Con Air (UE)
WHAT'S IT ABOUT?
On his flight home on a prison transport plane, newly released ex-con Cameron Poe gets himself stuck in a nasty situation when a bunch of the world's most villainous criminals seize control.
IS IT A GOOD MOVIE?
CON AIR is the quintessential example of a guilty pleasure. The movie is so cheesy, so ridiculous, so outright stupid, that you really gotta wonder why it's so f*cking fun to watch. Then you remember it stars John Cusack, John Malkovich, Dave Chappelle, Steve Buscemi, Ving Rhames, and Danny Trejo, all of whom are playing characters like "Cyrus the Virus", "Diamond Dog", and "The Marietta Mangler". The reason I'm not mentioning Nicolas Cage as one of the stars is because he only rarely crosses the line between being an annoyingly bad-accented hick with dorky one-liners to being a bona fide kick-ass action hero. Cage can be a great actor when he chooses the right movies... I guess this just wasn't one of them. Oh well.

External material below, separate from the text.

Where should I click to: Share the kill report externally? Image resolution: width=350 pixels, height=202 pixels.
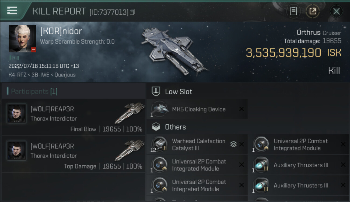point(312,11)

Your average action-loving dude will more than likely get a huge kick out this film. It feels like a mix between a comic book and a videogame, only it's been shot up with a heavy dosage of adrenaline and 100 shots of espresso. The action is as fast-paced as you can get, the thrills keep on coming, and the whole thing is beyond over-the-top... perfect for a Friday night movie. I wouldn't be surprised if the filmmakers themselves came out and said the whole movie was a parody of action films, as there's hardly a single moment where the film doesn't feel like it's being tongue-in-cheek. The only downside is when the movie tries to be serious, which unfortunately, is exactly how it starts things off. There's a big explanation of Cage's character and how he ended up in jail, which I found not only completely dull and melodramatic, but also unnecessary. They could have just as easily spared us the mumbo-jumbo by keeping things a secret until somwhere near the middle of the film, where it could be revealed how he went to jail. Basically, it just wasn't a great way to open the movie. Other than that, it's a damn good time... just as long as you don't mind losing half of your brain-cells in one sitting.
Fans of the movie will be dissapointed to find out that, aside from the 7 minutes of newly added footage, the only extras on this DVD are 6 Previews.

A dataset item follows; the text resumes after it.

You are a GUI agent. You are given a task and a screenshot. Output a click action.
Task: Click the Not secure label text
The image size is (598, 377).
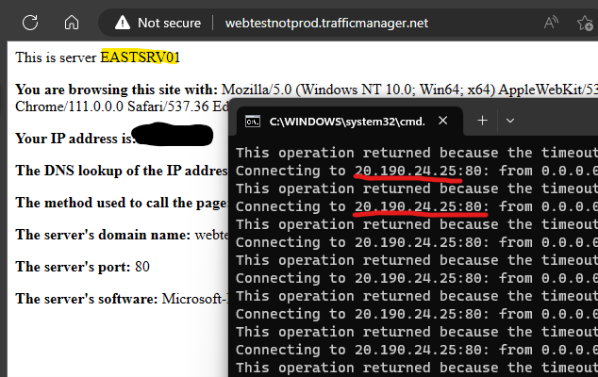tap(170, 23)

If you're looking to avoid having to actually congure an intelligent thought, and would rather just let your lifeless body ooze in a comfy chair while watching a whole bunch of shit blow up, then check out CON AIR (or just watch any Michael Bay film). Plus there's extra goodness to be found on the extended edition, which despite the extreme lack of extras (very annoying!), it at least gives the fans an extra helping of gratuitous violence. However, it's certainly not significant enough to warrant a double dip for people who already own the prior release. I'd bitch about it, but my brain has already been thoroughly melted by the wonderful retardation that is CON AIR.